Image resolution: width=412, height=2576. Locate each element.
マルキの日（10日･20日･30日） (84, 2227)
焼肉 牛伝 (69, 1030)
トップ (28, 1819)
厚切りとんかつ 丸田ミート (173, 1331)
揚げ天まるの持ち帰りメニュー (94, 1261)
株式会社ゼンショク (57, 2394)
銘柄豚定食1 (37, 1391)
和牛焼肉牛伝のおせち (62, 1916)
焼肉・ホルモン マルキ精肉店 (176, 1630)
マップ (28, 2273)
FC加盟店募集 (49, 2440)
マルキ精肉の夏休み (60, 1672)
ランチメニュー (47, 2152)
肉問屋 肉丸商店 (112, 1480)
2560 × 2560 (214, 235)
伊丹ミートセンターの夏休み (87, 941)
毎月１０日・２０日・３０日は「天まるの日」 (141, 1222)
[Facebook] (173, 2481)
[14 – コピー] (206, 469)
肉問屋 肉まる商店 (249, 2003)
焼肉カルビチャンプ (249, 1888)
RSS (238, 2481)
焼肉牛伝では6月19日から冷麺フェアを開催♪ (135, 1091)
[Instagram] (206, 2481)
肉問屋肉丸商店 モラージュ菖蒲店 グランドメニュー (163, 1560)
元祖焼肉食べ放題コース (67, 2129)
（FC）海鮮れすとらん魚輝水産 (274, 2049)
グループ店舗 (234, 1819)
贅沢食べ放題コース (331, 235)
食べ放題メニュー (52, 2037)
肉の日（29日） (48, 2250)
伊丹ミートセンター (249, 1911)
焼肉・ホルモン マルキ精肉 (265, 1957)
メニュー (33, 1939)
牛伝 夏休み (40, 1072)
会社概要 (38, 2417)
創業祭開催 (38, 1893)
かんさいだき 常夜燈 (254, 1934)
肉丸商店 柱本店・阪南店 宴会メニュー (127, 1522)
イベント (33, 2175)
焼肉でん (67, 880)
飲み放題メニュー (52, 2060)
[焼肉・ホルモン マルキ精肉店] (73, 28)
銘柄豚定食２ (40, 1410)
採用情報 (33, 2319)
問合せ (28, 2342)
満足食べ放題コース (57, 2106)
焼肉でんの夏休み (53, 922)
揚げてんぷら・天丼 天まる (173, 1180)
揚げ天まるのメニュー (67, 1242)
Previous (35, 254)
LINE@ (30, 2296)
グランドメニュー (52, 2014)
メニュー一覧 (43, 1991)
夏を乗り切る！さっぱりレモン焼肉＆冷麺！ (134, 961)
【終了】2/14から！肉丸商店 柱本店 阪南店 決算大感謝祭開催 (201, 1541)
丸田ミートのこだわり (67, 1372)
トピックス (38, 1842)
•••
» ASSIGNMENT: Write the data out once more, exactly as it was given.

» EXERCISE SOLUTION:
Image resolution: width=412, height=2576. Locate each element.
マルキの日（10日･20日･30日） (84, 2227)
焼肉 牛伝 (69, 1030)
トップ (28, 1819)
厚切りとんかつ 丸田ミート (173, 1331)
揚げ天まるの持ち帰りメニュー (94, 1261)
株式会社ゼンショク (57, 2394)
銘柄豚定食1 (37, 1391)
和牛焼肉牛伝のおせち (62, 1916)
焼肉・ホルモン マルキ精肉店 (176, 1630)
マップ (28, 2273)
FC加盟店募集 (49, 2440)
マルキ精肉の夏休み (60, 1672)
ランチメニュー (47, 2152)
肉問屋 肉丸商店 (112, 1480)
2560 × 2560 (214, 235)
伊丹ミートセンターの夏休み (87, 941)
毎月１０日・２０日・３０日は「天まるの日」 (141, 1222)
[Facebook] (173, 2481)
[14 – コピー] (206, 469)
肉問屋 肉まる商店 (249, 2003)
焼肉カルビチャンプ (249, 1888)
RSS (238, 2481)
焼肉牛伝では6月19日から冷麺フェアを開催♪ (135, 1091)
[Instagram] (206, 2481)
肉問屋肉丸商店 モラージュ菖蒲店 グランドメニュー (163, 1560)
元祖焼肉食べ放題コース (67, 2129)
（FC）海鮮れすとらん魚輝水産 (274, 2049)
グループ店舗 (234, 1819)
贅沢食べ放題コース (331, 235)
食べ放題メニュー (52, 2037)
肉の日（29日） (48, 2250)
伊丹ミートセンター (249, 1911)
焼肉・ホルモン マルキ精肉 (265, 1957)
メニュー (33, 1939)
牛伝 夏休み (40, 1072)
会社概要 (38, 2417)
創業祭開催 (38, 1893)
かんさいだき 常夜燈 (254, 1934)
肉丸商店 柱本店・阪南店 宴会メニュー (127, 1522)
イベント (33, 2175)
焼肉でん (67, 880)
飲み放題メニュー (52, 2060)
[焼肉・ホルモン マルキ精肉店] (73, 28)
銘柄豚定食２ (40, 1410)
採用情報 (33, 2319)
問合せ (28, 2342)
満足食べ放題コース (57, 2106)
焼肉でんの夏休み (53, 922)
揚げてんぷら・天丼 天まる (173, 1180)
揚げ天まるのメニュー (67, 1242)
Previous (35, 254)
LINE@ (30, 2296)
グランドメニュー (52, 2014)
メニュー一覧 (43, 1991)
夏を乗り切る！さっぱりレモン焼肉＆冷麺！ (134, 961)
【終了】2/14から！肉丸商店 柱本店 阪南店 決算大感謝祭開催 (201, 1541)
丸田ミートのこだわり (67, 1372)
トピックス (38, 1842)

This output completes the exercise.